O interessante a ser notado é que o percentual de pessoas que se declaram sem religião cresce no tempo e no espaço em que aumenta a disputa entre católicos e evangélicos (Alves, Cavenaghi e Barros, 2012 e 2014). Considerando os 5.493 municípios em que os católicos são a categoria majoritária, podemos perceber que quanto menor é a diferença em relação ao percentual de evangélicos, maior é a presença de pessoas que se declaram sem religião. Ou seja, maior pluralidade religiosa significa maior presença de pessoas sem religião.
O mesmo pode ser observado para os municípios em que os evangélicos são maioria. Em 2010, havia 73 municípios onde os evangélicos (tradicionais e pentecostais) superavam o percentual de católicos. De maneira semelhante, podemos perceber que quanto menor é a diferença dos evangélicos em relação ao percentual de católicos, maior é a presença de pessoas que se declaram sem religião.
Considerando as 27 Unidades da Federação, podemos perceber a mesma tendência, ou seja, quanto menor é a diferença entre o percentual de católicos e o percentual de evangélicos, maior é a presença de pessoas que se declaram sem religião. Ou seja, maior pluralidade religiosa significa maior presença de pessoas sem religião também para o nível estadual. Por exemplo, os Estados de Rondônia e Acre possuem maior percentual de pessoas sem religião do que o Estado de São Paulo, pois, neste último, a diferença entre católicos e evangélicos é menor.
Porém, é preciso ter cuidado ao identificar as pessoas sem religião com secularismo. De fato, o crescimento das pessoas que se declaram sem religião já é um sinal de mudança da sociedade brasileira, pois ficou para trás a antiga equação que mostrava: brasileiro = católico. Também fica cada vez mais fraca a associação entre brasileiro e pertencimento religioso.

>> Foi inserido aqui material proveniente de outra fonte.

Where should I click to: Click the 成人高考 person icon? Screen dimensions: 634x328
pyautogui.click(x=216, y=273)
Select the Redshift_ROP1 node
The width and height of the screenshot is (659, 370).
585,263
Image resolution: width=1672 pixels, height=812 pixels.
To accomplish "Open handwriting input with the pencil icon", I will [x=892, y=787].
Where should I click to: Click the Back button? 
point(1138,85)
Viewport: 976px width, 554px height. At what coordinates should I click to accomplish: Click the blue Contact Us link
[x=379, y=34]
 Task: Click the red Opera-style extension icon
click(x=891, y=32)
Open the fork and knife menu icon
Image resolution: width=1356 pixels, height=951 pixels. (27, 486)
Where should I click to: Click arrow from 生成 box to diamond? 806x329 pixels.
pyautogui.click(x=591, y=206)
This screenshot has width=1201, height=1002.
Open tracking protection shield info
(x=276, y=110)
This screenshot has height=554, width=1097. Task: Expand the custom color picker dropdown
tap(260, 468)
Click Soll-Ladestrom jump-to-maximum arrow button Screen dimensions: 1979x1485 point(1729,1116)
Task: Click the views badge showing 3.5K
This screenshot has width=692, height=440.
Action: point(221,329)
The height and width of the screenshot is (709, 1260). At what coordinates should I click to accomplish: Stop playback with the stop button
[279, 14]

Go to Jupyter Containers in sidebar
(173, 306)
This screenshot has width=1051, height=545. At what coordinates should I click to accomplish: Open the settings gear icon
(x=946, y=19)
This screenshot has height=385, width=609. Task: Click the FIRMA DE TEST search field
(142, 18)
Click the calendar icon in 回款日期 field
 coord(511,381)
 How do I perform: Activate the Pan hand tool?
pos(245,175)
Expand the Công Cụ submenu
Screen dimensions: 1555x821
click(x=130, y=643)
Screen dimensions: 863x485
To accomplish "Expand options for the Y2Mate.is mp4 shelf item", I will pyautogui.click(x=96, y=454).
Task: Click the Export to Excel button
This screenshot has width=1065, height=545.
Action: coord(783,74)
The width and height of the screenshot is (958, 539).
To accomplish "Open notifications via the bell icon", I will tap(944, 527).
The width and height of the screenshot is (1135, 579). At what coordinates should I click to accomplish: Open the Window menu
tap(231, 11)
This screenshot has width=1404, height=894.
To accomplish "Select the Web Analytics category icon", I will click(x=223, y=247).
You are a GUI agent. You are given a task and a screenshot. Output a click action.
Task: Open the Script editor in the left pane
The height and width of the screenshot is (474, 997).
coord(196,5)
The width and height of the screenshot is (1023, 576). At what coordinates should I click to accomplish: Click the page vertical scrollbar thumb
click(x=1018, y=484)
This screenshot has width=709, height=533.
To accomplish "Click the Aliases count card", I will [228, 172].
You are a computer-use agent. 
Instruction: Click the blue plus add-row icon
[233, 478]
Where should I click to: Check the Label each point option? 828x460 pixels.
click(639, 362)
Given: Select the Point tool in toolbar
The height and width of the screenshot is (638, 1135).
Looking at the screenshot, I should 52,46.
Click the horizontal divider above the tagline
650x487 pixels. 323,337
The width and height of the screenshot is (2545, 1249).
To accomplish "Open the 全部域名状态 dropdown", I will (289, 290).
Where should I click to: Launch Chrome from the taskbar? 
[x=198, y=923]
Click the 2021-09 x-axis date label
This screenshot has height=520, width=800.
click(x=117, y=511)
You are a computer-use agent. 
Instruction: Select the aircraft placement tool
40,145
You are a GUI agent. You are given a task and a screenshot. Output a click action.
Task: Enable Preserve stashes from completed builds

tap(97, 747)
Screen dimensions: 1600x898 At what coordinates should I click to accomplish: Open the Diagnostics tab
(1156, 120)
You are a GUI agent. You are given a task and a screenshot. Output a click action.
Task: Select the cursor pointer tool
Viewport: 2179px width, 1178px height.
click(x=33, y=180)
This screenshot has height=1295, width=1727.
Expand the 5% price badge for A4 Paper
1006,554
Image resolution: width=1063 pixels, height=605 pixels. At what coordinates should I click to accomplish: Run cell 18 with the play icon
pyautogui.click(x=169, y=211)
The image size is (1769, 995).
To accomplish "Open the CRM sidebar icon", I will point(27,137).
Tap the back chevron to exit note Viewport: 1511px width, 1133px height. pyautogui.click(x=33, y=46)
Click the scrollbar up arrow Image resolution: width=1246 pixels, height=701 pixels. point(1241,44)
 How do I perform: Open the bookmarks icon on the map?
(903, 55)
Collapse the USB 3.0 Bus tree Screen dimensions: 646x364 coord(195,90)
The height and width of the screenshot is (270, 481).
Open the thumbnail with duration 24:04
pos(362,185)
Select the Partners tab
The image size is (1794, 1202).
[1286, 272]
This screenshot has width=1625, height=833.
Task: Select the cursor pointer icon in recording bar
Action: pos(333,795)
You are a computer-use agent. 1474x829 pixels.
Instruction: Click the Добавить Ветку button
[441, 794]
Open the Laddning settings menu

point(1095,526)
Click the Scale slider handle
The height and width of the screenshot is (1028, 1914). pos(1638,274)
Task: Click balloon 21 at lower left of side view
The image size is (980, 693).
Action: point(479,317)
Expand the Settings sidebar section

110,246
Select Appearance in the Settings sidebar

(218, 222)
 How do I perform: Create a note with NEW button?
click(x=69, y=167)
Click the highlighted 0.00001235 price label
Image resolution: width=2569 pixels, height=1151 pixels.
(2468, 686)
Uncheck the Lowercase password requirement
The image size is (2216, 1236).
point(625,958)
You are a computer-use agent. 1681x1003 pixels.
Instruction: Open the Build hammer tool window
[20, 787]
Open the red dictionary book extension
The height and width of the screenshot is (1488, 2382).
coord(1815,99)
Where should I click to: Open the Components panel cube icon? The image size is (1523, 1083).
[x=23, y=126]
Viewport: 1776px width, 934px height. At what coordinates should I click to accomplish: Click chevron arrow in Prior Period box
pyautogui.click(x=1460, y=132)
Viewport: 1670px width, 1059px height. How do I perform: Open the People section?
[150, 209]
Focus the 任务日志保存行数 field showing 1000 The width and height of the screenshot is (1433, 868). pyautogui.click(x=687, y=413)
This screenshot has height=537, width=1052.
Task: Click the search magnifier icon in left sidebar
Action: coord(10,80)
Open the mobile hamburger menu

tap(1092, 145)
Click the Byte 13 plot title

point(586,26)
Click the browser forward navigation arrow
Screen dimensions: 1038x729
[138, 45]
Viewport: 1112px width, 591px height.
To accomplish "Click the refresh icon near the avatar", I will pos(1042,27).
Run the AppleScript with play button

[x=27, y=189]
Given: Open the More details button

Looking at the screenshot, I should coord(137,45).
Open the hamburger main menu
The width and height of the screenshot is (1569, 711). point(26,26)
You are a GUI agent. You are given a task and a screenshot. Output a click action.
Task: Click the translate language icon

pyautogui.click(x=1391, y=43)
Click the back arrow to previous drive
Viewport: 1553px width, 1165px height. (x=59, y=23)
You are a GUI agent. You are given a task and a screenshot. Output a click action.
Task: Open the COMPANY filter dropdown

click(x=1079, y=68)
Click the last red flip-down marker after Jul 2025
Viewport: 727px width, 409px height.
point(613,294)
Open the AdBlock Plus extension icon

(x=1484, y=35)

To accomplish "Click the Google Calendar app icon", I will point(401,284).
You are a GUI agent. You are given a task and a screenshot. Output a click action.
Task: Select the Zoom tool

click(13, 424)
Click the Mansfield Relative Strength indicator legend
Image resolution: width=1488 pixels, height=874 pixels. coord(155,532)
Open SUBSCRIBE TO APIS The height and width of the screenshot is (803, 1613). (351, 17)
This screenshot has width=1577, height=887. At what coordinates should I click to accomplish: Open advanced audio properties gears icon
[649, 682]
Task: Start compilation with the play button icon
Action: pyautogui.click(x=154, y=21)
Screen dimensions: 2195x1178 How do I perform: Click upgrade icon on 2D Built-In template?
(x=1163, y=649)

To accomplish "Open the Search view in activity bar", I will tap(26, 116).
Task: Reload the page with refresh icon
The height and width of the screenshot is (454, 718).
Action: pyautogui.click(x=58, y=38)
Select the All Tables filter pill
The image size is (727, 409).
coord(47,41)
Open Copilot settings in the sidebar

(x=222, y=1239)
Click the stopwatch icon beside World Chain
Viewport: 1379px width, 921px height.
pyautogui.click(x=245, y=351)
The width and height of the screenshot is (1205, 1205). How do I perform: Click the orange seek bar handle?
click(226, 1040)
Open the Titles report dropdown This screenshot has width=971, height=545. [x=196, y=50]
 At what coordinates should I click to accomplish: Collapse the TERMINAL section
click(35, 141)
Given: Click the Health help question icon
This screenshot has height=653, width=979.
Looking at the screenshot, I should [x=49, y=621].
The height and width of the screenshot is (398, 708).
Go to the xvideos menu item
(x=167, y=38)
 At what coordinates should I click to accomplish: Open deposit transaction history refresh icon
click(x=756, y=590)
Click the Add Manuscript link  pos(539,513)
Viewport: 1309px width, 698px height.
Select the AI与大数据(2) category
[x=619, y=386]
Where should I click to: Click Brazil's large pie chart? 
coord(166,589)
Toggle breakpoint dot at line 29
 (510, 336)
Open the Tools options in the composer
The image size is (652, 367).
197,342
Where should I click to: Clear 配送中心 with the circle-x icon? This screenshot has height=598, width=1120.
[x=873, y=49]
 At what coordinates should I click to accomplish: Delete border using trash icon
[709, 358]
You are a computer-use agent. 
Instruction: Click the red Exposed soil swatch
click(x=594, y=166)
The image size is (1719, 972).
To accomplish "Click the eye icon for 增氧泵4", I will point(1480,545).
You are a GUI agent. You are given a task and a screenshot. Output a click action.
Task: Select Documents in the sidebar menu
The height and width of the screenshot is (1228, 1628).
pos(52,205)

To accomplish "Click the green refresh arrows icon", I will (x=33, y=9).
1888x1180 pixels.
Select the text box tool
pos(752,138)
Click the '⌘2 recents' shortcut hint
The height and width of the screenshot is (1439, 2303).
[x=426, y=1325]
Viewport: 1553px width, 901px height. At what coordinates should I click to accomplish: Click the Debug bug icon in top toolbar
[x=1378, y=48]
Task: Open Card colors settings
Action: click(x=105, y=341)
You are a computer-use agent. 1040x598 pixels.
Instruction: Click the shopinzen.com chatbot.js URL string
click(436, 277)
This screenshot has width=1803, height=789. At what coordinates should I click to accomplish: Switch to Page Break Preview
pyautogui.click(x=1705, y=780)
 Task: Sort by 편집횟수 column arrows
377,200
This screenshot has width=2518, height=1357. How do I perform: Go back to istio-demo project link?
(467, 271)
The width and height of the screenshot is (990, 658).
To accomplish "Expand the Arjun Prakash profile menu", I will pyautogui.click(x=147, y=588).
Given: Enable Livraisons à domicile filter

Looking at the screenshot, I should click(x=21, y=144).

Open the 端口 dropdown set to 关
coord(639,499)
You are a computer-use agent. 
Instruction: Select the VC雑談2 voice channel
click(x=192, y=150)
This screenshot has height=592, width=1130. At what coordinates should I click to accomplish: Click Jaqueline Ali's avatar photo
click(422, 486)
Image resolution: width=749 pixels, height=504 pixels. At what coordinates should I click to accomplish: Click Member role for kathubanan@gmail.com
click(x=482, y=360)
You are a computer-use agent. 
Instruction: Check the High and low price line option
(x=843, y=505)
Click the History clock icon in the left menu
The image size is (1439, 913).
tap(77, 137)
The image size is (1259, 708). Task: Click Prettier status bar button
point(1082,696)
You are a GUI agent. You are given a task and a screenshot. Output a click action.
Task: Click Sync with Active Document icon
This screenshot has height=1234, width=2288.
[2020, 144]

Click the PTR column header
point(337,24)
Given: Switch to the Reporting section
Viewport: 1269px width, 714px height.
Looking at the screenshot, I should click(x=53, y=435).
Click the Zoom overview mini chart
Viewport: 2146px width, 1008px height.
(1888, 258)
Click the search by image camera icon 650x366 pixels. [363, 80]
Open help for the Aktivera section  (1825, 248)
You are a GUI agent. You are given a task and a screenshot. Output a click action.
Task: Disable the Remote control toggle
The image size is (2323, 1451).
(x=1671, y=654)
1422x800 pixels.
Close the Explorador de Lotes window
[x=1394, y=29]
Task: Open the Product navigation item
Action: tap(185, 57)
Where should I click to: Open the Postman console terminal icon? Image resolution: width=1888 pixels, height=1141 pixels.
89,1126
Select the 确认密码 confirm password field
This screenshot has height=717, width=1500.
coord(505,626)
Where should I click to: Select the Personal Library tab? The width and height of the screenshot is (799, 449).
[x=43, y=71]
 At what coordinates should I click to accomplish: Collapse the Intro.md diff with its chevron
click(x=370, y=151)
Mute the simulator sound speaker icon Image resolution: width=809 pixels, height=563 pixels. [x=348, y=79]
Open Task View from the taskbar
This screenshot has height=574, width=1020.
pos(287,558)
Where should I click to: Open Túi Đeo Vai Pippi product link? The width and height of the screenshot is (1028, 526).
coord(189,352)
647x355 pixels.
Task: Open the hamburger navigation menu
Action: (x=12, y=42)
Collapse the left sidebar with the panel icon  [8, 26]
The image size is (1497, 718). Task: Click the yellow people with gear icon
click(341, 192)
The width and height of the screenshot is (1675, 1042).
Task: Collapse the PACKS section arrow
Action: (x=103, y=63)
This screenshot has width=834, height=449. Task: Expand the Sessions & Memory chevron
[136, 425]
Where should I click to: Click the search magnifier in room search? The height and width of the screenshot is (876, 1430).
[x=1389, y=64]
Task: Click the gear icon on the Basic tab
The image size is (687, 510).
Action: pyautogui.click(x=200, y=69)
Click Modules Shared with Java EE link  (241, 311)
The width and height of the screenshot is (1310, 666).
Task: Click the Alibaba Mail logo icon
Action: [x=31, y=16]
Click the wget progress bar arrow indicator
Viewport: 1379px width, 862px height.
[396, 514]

Contudo, cerca de 95% das pessoas que se declaram sem religião estão mais próximos da categoria “acredita em Deus, mas não tem religião”. O censo demográfico de 2010, mostrou que do total das pessoas sem religião (15,3 milhões), o número de ateus era de 615.096, representando cerca de 4% dos sem religião e os agnósticos eram cerca de 1% dos sem religião. Entre os ateus, 67% eram homens e entre os agnósticos 63% eram homens. Na categoria sem religião predominam os homens e as crianças, adolescentes e jovens.
A origem da palavra Ateu (Atheos) vem do grego e significa “sem Deus”. Os dicionários apresentam o seguinte significado: 1) Que nega a existência de Deus ou de quaisquer outras divindades; Descrente; não demonstra respeito ou consideração por crenças religiosas; que não acredita em nada.
A origem da palavra Agnóstico (Agnostos) vem do grego e significa “desconhecido” ou “não cognoscível”. Agnóstico é a pessoa que considera os fenômenos sobrenaturais inacessíveis à compreensão humana. Os agnósticos consideram inútil discutir temas metafísicos, pois são realidades não atingíveis através do conhecimento, já que a razão humana não possui capacidade de fundamentar ou deixar de fundamentar racionalmente a existência de Deus.
Desta forma, percebe-se que existe uma diferença entre as categorias sem-religião, ateus e agnósticos. Muitos dos sem religião são pessoas que não possuem uma religião definida. Isto acontece, por exemplo, com as crianças de 0-4 anos, especialmente aquelas em que os pais pertencem a religiões diferentes. Na hora de responder ao questionário, os pais dizem que a criança não tem religião definida (pois ainda é muito nova). Acontece também com as pessoas que transitam entre diversas igrejas e que em determinado momento não estão frequentando nenhuma igeja específica.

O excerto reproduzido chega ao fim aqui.